Wingeier-Rayo, P. D. (2018). A Wesleyan Theology of Religions: A Re-Reading of John Wesley Through His Encounters with Peoples of Non-Christian Faiths. Methodist Review, 10, 1–22. Retrieved from https://methodistreview.org/index.php/mr/article/view/201


This article argues that John Wesley’s contact with and understanding of native peoples and non-Christians can be a helpful model for a Wesleyan theology of religions today, when Christians have greater encounters with adherents of Islam and people of other faith traditions. Over the course of his lifetime Wesley grew in his appreciation of indigenous people and members of other religions from an original innocence to natural depraved man to a universal grace of hopeful eschatology for humanity. The early Wesley can be described as naïve and believing in native peoples as “noble savages.” The second stage, or middle Wesley, believed that native peoples and people of other faith traditions fall into the category of “natural man.” Finally, the mature Wesley believed in an eschatological hope for humanity. One can credit Wesley’s maturation process to at least two important factors. One important factor in his growth was the personal experiences with people of a different life experience that created cognitive dissonance for his previous worldview.

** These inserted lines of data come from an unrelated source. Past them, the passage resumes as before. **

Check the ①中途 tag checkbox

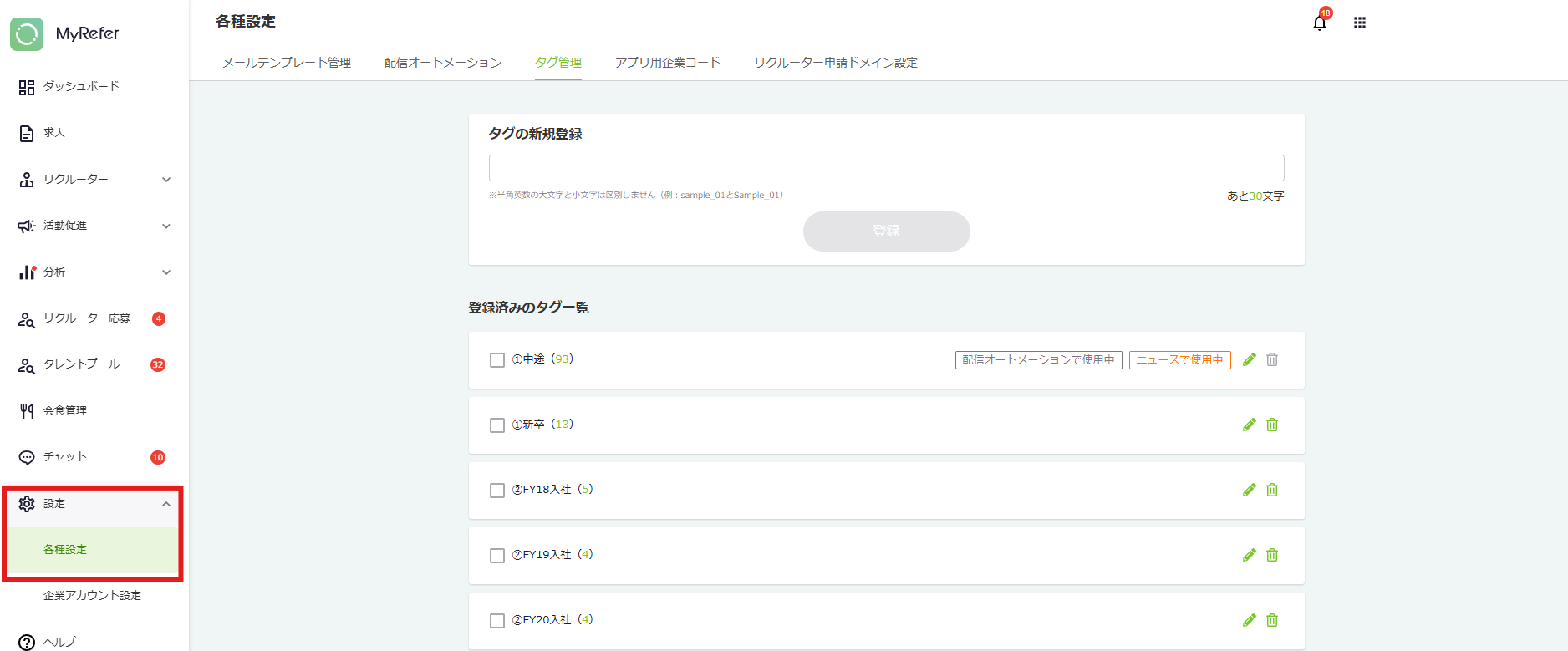click(497, 360)
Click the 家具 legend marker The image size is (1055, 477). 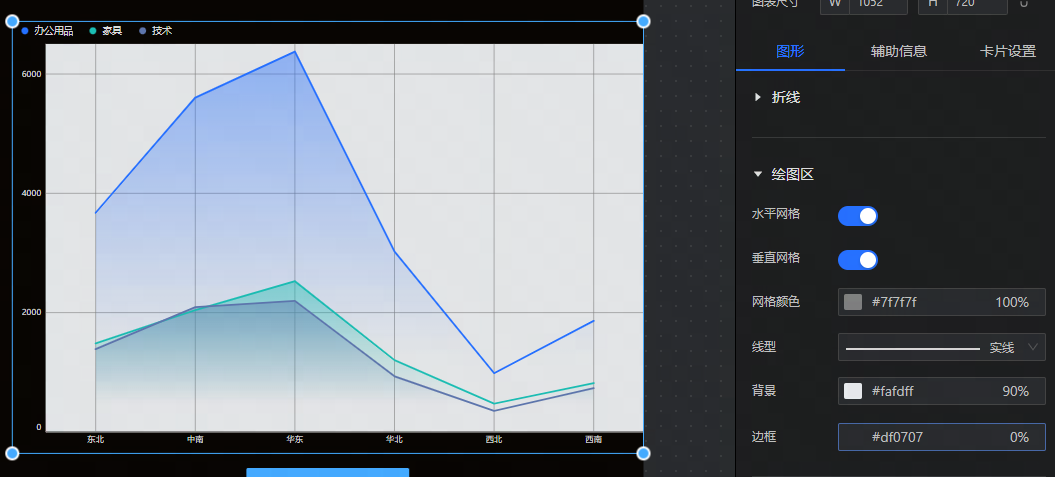[93, 31]
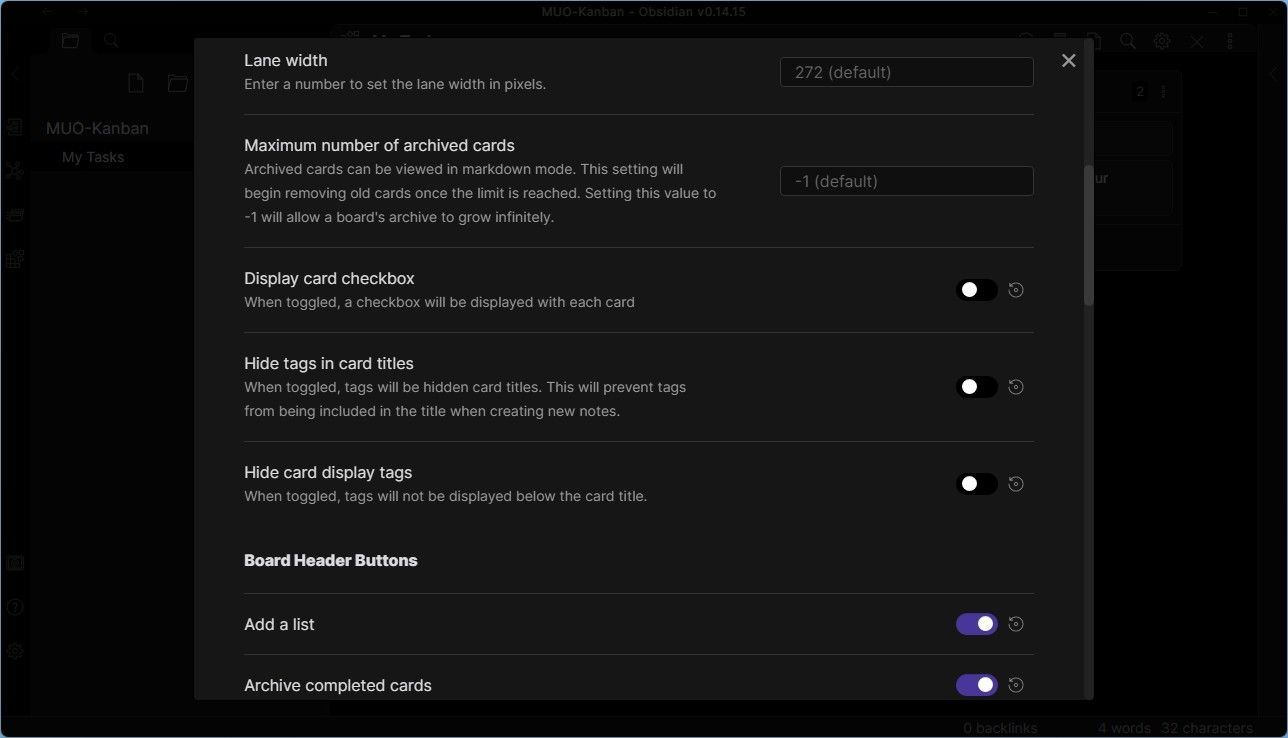Open the graph view from the ribbon
1288x738 pixels.
point(15,171)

The other contributing factor to his growth was Wesley’s reading of travel logs, missionary letters and other accounts of the expanding global awareness in 18th century England. Wesley’s sermon “The General Spread of the Gospel” calls for the Holy Spirit to empower Christians to cease to be stumbling blocks and to witness to Muslims and people of other faiths. This requires personal encounters, similar to those that Wesley had with his Jewish parishioners in Savannah. The article closes with an exhortation to those in the Wesleyan tradition to embrace this practice of personal encounters and continual learning, while at the same time maintaining an expectant eschatology of God’s salvific work through the Holy Spirit.